* [Consignes]:
1. Répondez aux questions suivantes à partir du texte sur la chaudière tubulaire.
(a) Quelles sont les années de naissance et de mort de Marc Seguin ?
(b) Que contiennent les tubes de Stephenson, et de quoi sont-ils entourés ?
(c) Quelle locomotive du même type que la « Fusée » est citée comme exemple de production en série ?
2. Citez le passage du texte sur la chaudière tubulaire qui va de « Marc Seguin (1786-1875), pionnier » à « sont peu performants. ».

* [Texte fourni]:

== == ==

La chaudière tubulaire ? Seguin, Stephenson et d’autres.

La chaudière tubulaire d’une locomotive à vapeur classique, vue par l’avant, depuis la boîte à fumée dont la porte est ouverte. On voit les tubes à fumée et l’une des plaques tubulaires qui les maintiennent en place et bien parallèles dans la chaudière, La dépression, créée par la vapeur de l’échappement en provenance des cylindres, crée un tirage dans les tubes et le foyer, ce qui active le feu et produit encore plus d’énergie.
George Stephenson (1741-1848), inventeur incontestable du chemin de fer moderne et premier industriel constructeur de locomotives en série, fournisseur des réseaux du monde entier. Mais il n’est pas l’inventeur de la chaudière tubulaire.
Dès la réussite de la “Fusée” (Rocket), George Stephenson la produit en série: ici la “Northumbrian”, locomotive du même type.
Marc Seguin (1786-1875), pionnier du chemin de fer et de l’aménagement du territoire, passe pour l’inventeur de la chaudière tubulaire en France, ce dont il est certes le promoteur, et avec succès, plus que l’inventeur. Son souci d’efficacité fait de lui un grand innovateur sachant importer les meilleures solutions techniques de son époque.
La première locomotive anglaise exportée en France par Stephenson pour le compte de Seguin qui essaiera d’en augmenter le tirage en la dotant de ventilateurs à courroie, mais conservera les cylindres verticaux et les bielles à renvois qui sont peu performants.

On lit couramment dans les livres et les articles concernant les débuts du chemin de fer que la chaudière tubulaire aurait été inventée par George Stephenson (surtout dans les livres anglais!) et que le Français Marc Seguin l’aurait, lui aussi, inventée de son côté (surtout dans les livres français). Tous les deux l’ont utilisée, Stephenson en utilisant les suggestions de l’un de ses collaborateurs, Seguin en solitaire et en la réinventant lui-même, mais ils ne sont pas les premiers historiquement à le faire. Les choses ne sont pas aussi simples, d’autant plus que les tubes de Stephenson contiennent de l’eau et sont entourés de gaz chauds, et que les tubes de Seguin contiennent des gaz chauds et sont entourés d’eau. Dans un cas, on parle de “tubes à eau” et dans l’autre de “tubes à fumée”.

Principes d’une chaudière tubulaire classique à “tubes à fumée”, d’après un document d’apprentissage SNCF. La dépression, créée par la vapeur d’échappement, active le tirage du foyer et des tubes.

== == ==

[Relevés de localisation de mots et d’éléments]
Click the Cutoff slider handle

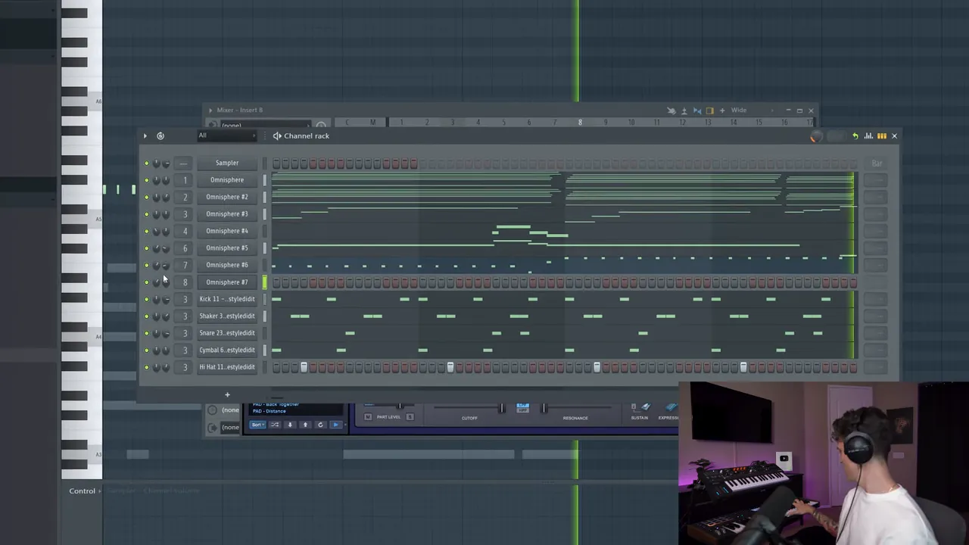click(500, 409)
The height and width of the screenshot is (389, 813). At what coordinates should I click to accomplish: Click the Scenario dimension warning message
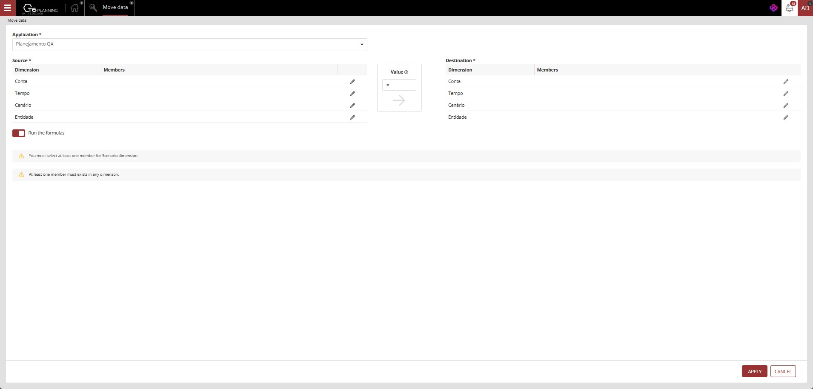(83, 156)
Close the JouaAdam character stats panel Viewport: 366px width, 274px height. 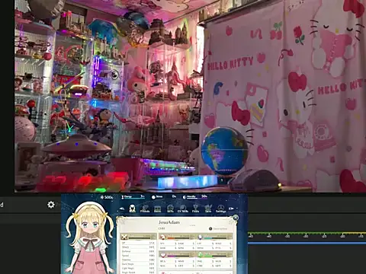(236, 218)
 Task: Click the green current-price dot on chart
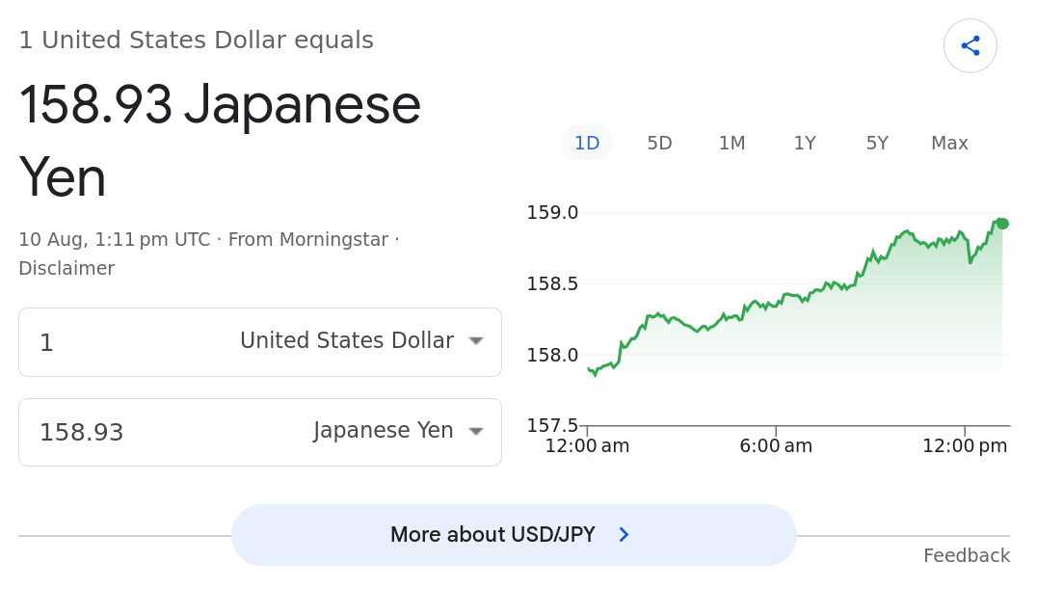click(x=1002, y=224)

== == ==

* [Solutions]:
1.
(a) 1786 et 1875.
(b) Ils contiennent de l’eau et sont entourés de gaz chauds.
(c) La « Northumbrian ».

2.
Marc Seguin (1786-1875), pionnier du chemin de fer et de l’aménagement du territoire, passe pour l’inventeur de la chaudière tubulaire en France, ce dont il est certes le promoteur, et avec succès, plus que l’inventeur. Son souci d’efficacité fait de lui un grand innovateur sachant importer les meilleures solutions techniques de son époque.
La première locomotive anglaise exportée en France par Stephenson pour le compte de Seguin qui essaiera d’en augmenter le tirage en la dotant de ventilateurs à courroie, mais conservera les cylindres verticaux et les bielles à renvois qui sont peu performants.